Discharge Planning and the Journey from Hospital to Home

Improving the patient journey from hospital to home and improving communication and coordination between professionals are critical in the support of patients returning home. Clear and timely hospital discharge information, including medication reconciliation, are key to this improvement. The advent of new professions such as care managers and practice facilitators in primary care is an important development in supporting patients at home with establishing personalized medical plans, coordination of professionals and the navigation of the healthcare system.

Patients at risk of poor outcomes after discharge may benefit from a comprehensive discharge planning protocol implemented by advanced practice nurses (Tibaldi et al. 2009; Shepperd et al. 2009); one in five hospitalizations is complicated by a post discharge adverse event. In one successful intervention, a nurse discharge advocate worked with patients during their hospital stay to arrange follow-up appointments, confirm medication reconciliation, and conduct patient education with an individualized instruction booklet that was sent to their primary care provider. A clinical pharmacist called patients 2–4 days after discharge to reinforce the discharge plan and review medications. Participants in the intervention group had a lower rate of subsequent hospital utilisation (Jack et al. 2009).
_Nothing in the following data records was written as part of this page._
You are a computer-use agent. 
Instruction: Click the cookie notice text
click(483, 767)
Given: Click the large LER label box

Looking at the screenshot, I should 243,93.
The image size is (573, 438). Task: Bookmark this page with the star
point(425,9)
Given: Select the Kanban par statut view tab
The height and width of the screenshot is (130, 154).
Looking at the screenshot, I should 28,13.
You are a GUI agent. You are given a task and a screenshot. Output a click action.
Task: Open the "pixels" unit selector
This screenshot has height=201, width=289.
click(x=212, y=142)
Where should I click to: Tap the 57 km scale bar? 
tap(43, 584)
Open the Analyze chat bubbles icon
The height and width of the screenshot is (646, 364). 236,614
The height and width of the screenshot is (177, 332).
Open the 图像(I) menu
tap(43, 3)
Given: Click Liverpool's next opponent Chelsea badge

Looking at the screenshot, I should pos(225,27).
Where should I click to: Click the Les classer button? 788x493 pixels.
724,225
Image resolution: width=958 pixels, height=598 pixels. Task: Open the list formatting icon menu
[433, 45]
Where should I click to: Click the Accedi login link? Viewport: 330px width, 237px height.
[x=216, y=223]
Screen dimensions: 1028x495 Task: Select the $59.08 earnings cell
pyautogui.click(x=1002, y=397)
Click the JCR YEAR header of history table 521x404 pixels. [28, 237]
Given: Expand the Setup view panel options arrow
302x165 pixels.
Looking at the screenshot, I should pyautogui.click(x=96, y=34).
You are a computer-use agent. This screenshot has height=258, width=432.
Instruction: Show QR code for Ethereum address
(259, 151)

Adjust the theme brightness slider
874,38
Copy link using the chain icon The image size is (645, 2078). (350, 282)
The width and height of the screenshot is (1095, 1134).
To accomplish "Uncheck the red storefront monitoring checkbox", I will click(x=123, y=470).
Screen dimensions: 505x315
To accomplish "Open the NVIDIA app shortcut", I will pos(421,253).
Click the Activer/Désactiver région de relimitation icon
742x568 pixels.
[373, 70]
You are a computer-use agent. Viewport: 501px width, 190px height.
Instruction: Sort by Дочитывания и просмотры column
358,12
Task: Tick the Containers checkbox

Training of Patients and Carers

Recently a member of one of our families had a cancer removed and was left with a substantial wound which needed regular dressing. The person was discharged home one day after a successful operation with the patient's partner, after minimal instruction, being responsible for the dressing of the wound, managing a drain and dealing with an incipient infection. This would, of course, have been unthinkable a few hours previously when the patient was in hospital. Fortunately the patient's partner proved adept at these rather difficult tasks. The early discharge was well intentioned and in the patient's best interest but the story illustrates how quickly professional standards are lost once the patient is discharged home.

In some settings, particularly in mental health, there is a much stronger emphasis on responsibility for the patient continuing beyond discharge and including preparation for return to home and life in the community. Physical healthcare is moving into the home and community but often without this mind-set of anticipation, preparation and continuing responsibility. If patients and carers are to take on essentially professional roles, albeit only with specific tasks, then surely they need to be trained to do so? In India, families have been co-opted as part of the workforce to help care for the patient but, in recognition of this role, they are prepared and trained (Box 8.2).

Box 8.2. Training Families to Deliver Care

At Narayana Health families are seen as having a crucial role in the recovery of patients following surgery. They operate a 'Care Companion Programme' to harness family members' potential and position them as an integral part of the patient's recovery. A free structured training programme, tailored for those with low literacy levels, provides family members with simple medical skills such as monitoring vital signs, encouraging medicines adherence and supporting physical rehabilitation. The programme improves the quality and hours of care, leverages an untapped workforce, reduces costs and is universally transferable. Five thousand people a month are being trained on the programme. Given the desire to place patients and families at the centre of their care in the NHS, such training seems a practical way to help achieve it.